ACTIVITY: These records need to be repeated exactly, every one of them.

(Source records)
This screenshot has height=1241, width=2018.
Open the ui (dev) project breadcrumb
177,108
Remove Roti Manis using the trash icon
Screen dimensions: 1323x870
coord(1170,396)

RESPONSE BELOW:
This screenshot has height=1241, width=2018.
Open the ui (dev) project breadcrumb
177,108
Remove Roti Manis using the trash icon
Screen dimensions: 1323x870
coord(1170,396)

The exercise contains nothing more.